Chez Lagarce, cette adresse est évidemment au cœur de l’écriture, si ce n’est qu’elle est comme déséquilibrée : le personnage lagarcien s’adresse en général à un interlocuteur qui écoute, regarde, mais ne répond pas, ne parle pas – ou alors de manière si laconique que son mutisme en est encore plus insupportable. Alors celui/celle qui parle se sent obligé.e de combler ce silence, de l’interpréter et d’y répondre par avance.
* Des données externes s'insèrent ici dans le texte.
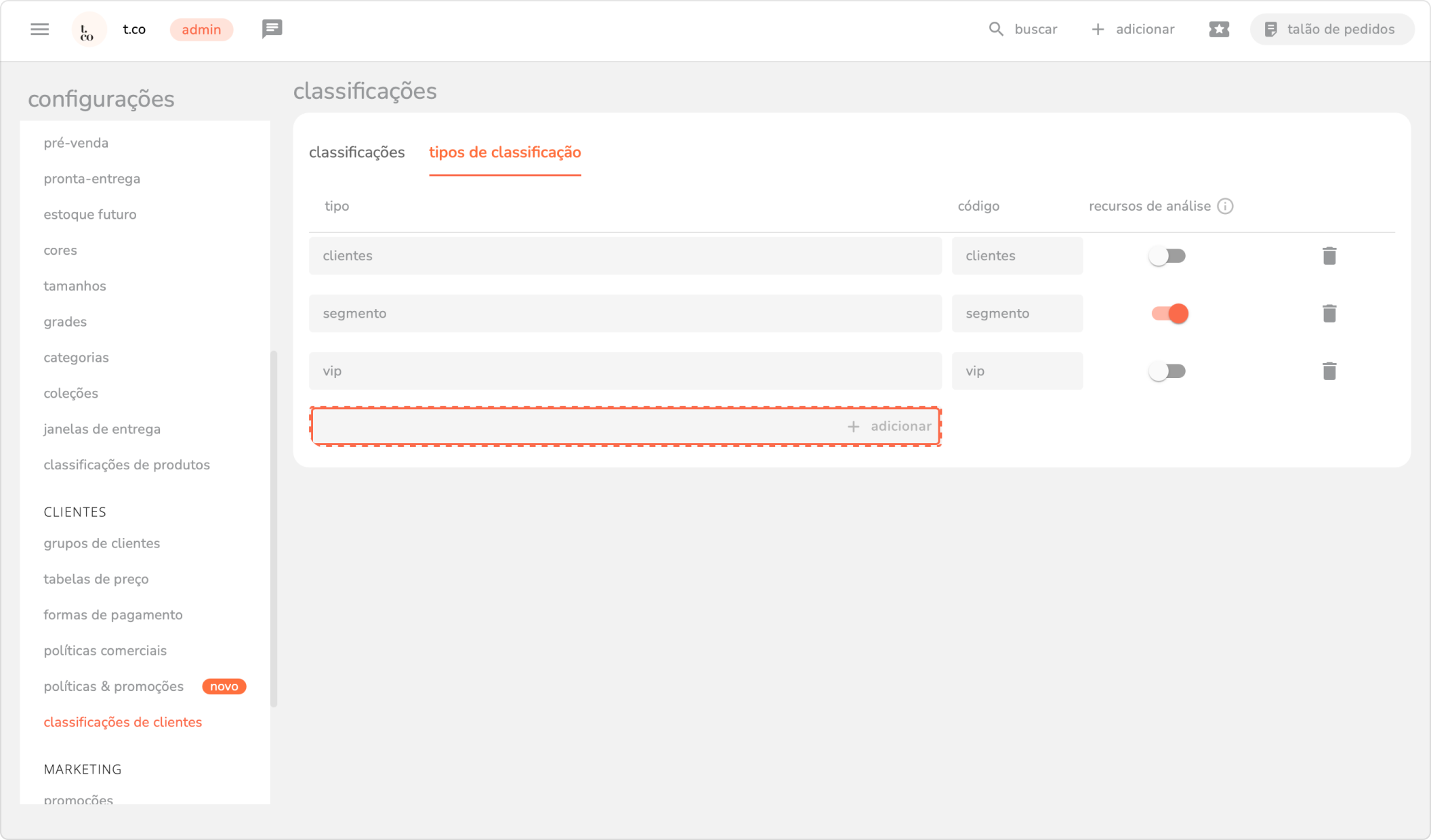Click adicionar in the top bar
1431x840 pixels.
click(x=1133, y=29)
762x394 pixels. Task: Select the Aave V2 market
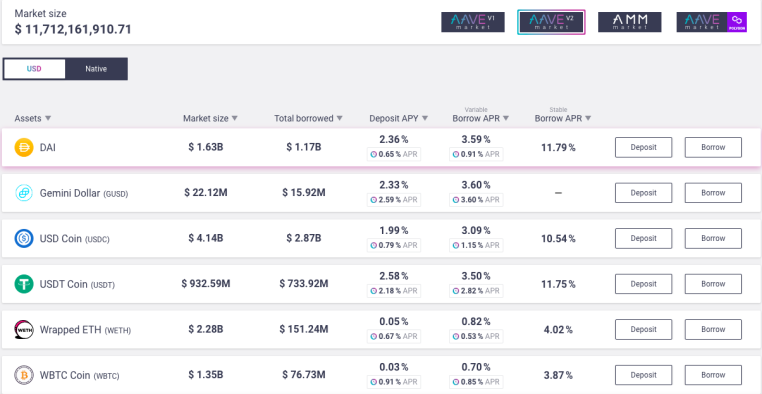(551, 22)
Gentiment paranoïaque (comme tout bon névrosé qui se respecte) et pétri de culpabilité (raté de la vie qu’il est, comme tout un chacun), le personnage lagarcien se sent jugé, fouillé par ce regard qui se tait, et tente comme il peut de se disculper, de trouver des excuses, des circonstances atténuantes pour justifier toutes ces années-là, passées en gros à ne pas vivre la vie qu’il aurait aimé vivre… Et plus il parle, plus il tente de sauver sa peau en direct, ouvrant parenthèse sur parenthèse, plus il s’enfonce et se prend les pieds dans son propre tapis, et plus il dévoile peu à peu, en creux, en tournant autour du pot, la vérité vraie de son échec inavouable, de son ratage intime.
La figure biblique de « l’enfant prodigue » traverse nombre de pièces de Lagarce (Retour à la citadelle, Juste la fin du monde, J’étais dans ma maison et j’attendais que la pluie vienne, Le pays lointain – voire en creux Les prétendants) : un fils (aîné) disparaît sans plus jamais donner de nouvelles à sa famille : pourquoi ? Vivre avec nous est-il si impossible ? Vivre dans notre « trou du cul du cul du monde », est-ce si peu une destinée digne qu’il faille s’enfuir ? Sans prévenir ni crier gare,, comme si ses proches (qui, eux, vont devoir rester là et poursuivre leur existence trouée par cette disparition) ne méritaient même pas d’être informés ?
Et voilà que, des années plus tard, le fils aîné réapparaît soudain, sans raison ni explication : pourquoi ce retour ? Pourquoi, derrière son silence, semble-t-il nous juger, nous qui avons dû rester là toutes ces années, passées peut-être à l’attendre ?
Alors commence le bal des longues justifications et la valse de la mauvaise foi…
C’est en s’arrimant à cette énergie de la parole, à ce désir fou d’être compris.e, d’être pardonné.e (aimé.e ?), que l’écriture de Lagarce prend tout son sens, sa saveur et son incroyable humanité. Cela suppose de la part de l’acteur/actrice une grande virtuosité de jeu, pour rester tendu.e sur son désir de parole à longueur de « tunnels », malgré les méandres, les incises et les infinies circonvolutions de la pensée en mouvement, à l’écoute exacerbée du silence de son interlocuteur…
Pour toucher à cette curieuse mécanique de l’écriture, si propice au jeu théâtral, nous nous promènerons à travers deux de ses chefs-d’œuvre structurés autour de cette figure du fils « prodigue » disparu/réapparu : Juste la fin du monde et J’étais dans ma maison et j’attendais que la pluie vienne. Et nous lirons ensemble, en cours d’exploration, d’autres textes comme Retour à la citadelle, Le pays lointain, Du luxe et de l’impuissance.